A twist on the Lone Star classic Comanche Chicken Caesar and great served with Lone Star Vinnie.
- 2 large chicken breasts
- Lone Star Fire and Spice Oil Spray
- 200g fresh mesclun lettuce
- 1 Lebanese cucumber, sliced
- 1 punnet cherry tomatoes, halved
- 80g feta, cubed
- 50g sliced sun-dried tomatoes
- 40g pine nuts, roasted (or any other preferred nuts or seeds)
- Lone Star Vinaigrette
- Preheat oven to 200°c
- Pat chicken dry with paper towel. Spray chicken all over with Lone Star Fire and Spice seasoning oil and salt and pepper. Heat a large non-stick frying pan. Cook the chicken with a little oil for 2 1/2 mins each side or until golden brown. Roast for 15 minutes or until cooked through.

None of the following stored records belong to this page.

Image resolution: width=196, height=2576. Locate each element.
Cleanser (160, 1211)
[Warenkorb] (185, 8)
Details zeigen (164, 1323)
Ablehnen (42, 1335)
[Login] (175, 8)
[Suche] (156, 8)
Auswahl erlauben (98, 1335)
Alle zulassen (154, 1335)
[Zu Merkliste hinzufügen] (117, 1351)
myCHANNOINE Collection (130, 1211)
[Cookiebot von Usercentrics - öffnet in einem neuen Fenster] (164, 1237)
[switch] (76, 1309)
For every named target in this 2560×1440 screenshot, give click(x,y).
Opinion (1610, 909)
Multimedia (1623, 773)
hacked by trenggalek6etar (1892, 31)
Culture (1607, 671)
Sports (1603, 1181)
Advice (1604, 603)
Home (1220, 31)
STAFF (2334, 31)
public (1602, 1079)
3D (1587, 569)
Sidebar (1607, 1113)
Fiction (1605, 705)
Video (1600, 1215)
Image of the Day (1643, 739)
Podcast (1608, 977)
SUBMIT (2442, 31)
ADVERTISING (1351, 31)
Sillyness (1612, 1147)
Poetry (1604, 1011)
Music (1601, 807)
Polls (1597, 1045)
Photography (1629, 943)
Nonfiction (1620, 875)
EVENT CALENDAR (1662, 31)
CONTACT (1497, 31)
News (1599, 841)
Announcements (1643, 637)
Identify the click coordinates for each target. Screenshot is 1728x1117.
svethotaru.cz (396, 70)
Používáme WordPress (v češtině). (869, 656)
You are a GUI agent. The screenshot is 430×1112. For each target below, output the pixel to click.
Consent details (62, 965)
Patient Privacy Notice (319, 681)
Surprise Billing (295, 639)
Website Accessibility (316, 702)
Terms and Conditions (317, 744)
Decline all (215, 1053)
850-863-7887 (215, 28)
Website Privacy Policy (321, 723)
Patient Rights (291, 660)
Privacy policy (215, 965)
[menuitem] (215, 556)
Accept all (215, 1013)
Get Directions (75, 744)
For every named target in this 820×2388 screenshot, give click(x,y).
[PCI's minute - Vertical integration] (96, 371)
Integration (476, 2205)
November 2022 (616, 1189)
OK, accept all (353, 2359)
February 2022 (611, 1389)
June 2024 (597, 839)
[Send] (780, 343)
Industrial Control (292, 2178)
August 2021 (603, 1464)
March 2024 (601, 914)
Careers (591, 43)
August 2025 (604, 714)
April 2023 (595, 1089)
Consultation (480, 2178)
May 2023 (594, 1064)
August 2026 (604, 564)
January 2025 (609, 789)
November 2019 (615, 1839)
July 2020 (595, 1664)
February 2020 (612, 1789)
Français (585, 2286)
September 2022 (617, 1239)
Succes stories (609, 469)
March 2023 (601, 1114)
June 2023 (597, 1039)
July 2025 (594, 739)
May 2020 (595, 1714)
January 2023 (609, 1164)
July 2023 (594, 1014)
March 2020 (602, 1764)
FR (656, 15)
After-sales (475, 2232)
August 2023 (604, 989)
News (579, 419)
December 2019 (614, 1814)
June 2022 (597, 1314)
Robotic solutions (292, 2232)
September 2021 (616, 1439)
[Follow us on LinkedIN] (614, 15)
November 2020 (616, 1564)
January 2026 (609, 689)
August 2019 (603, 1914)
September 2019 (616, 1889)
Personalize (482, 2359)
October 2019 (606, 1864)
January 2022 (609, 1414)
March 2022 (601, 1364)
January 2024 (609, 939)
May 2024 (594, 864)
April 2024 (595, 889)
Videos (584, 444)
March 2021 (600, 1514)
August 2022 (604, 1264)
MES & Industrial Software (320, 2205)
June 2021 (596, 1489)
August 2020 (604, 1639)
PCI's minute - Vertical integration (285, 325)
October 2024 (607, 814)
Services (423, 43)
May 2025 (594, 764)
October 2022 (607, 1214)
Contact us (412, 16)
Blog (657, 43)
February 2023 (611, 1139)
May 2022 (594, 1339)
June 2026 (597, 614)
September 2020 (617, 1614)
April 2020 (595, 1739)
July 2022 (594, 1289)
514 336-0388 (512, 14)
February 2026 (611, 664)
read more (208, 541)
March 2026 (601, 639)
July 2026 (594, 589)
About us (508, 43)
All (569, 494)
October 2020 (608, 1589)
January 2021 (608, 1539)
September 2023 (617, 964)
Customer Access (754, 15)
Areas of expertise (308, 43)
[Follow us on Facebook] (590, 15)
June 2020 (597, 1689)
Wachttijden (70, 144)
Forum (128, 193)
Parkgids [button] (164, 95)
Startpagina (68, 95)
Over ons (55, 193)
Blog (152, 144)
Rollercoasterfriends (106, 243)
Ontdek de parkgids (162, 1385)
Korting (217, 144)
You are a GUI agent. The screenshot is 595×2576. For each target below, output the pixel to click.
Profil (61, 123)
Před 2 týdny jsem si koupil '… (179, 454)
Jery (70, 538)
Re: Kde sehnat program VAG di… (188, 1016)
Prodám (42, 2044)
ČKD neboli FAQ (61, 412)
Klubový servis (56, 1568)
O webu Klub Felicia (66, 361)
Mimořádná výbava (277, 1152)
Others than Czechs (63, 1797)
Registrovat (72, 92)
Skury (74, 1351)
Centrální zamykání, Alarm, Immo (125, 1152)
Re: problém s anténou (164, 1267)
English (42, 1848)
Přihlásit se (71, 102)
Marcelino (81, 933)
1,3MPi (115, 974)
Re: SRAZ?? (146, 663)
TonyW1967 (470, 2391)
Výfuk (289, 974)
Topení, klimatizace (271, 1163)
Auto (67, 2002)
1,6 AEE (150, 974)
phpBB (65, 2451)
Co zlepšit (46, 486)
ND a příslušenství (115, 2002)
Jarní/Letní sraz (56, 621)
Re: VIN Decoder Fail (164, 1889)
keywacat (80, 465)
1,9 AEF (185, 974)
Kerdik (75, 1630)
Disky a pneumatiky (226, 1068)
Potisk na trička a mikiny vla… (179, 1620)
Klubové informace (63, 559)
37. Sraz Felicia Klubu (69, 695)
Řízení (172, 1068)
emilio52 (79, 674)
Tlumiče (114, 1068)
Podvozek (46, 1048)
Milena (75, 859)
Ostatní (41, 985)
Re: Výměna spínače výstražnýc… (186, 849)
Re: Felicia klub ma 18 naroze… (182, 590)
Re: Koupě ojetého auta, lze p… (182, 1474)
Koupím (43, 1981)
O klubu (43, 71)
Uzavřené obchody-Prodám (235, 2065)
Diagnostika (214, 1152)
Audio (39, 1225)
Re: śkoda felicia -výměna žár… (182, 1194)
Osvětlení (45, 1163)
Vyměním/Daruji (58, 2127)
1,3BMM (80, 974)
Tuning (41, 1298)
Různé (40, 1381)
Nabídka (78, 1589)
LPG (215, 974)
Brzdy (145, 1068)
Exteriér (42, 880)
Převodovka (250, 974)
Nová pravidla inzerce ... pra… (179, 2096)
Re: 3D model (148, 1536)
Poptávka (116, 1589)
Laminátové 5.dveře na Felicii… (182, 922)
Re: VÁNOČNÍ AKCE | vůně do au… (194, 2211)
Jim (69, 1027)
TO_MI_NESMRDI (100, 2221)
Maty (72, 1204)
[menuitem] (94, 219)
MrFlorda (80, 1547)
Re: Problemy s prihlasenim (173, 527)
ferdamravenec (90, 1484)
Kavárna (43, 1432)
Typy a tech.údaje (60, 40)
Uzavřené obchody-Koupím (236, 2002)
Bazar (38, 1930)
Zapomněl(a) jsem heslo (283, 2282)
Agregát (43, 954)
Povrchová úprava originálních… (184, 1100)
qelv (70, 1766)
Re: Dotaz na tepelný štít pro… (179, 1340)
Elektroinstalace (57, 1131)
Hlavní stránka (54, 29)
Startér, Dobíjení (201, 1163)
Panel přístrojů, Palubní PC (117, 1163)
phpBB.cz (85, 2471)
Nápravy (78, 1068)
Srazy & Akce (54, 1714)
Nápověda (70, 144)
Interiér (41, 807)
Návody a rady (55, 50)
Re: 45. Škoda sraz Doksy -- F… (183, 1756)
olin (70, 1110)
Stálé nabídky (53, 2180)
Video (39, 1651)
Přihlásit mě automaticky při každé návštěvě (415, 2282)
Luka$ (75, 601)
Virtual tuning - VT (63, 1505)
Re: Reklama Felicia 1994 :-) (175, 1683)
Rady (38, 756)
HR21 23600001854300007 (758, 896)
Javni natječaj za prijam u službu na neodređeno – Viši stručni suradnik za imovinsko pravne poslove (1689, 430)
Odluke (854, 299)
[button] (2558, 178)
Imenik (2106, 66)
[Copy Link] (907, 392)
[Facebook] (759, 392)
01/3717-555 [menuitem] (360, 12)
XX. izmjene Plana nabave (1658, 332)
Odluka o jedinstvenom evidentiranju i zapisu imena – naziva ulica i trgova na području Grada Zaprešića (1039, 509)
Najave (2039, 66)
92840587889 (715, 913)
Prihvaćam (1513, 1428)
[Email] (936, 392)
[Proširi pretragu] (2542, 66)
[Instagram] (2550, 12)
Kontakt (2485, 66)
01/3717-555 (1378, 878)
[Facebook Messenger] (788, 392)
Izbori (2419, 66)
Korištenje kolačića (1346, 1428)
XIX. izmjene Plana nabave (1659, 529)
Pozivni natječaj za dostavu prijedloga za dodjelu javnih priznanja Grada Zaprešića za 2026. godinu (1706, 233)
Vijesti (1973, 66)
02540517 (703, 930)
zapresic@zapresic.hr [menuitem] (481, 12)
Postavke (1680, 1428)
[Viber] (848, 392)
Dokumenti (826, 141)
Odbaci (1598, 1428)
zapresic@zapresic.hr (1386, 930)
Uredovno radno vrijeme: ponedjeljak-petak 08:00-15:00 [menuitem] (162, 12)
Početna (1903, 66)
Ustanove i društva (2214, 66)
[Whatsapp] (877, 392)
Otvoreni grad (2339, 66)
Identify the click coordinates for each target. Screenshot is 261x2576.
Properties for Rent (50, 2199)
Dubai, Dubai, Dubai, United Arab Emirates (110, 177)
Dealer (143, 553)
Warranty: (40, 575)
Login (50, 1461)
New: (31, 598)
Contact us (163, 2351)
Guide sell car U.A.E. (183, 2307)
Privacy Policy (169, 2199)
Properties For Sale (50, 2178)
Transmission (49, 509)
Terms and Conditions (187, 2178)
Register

- Meanwhile, combine mesclun lettuce, cherry tomatoes, feta, sun-dried tomatoes, pine nuts and cucumber in a bowl. Toss to combine.
- Serve thickly sliced cooked and rested chicken, arranged around salad and dressed with Lone Star Vinaigrette.
*Resting the chicken breast with stop the juices running out when cut.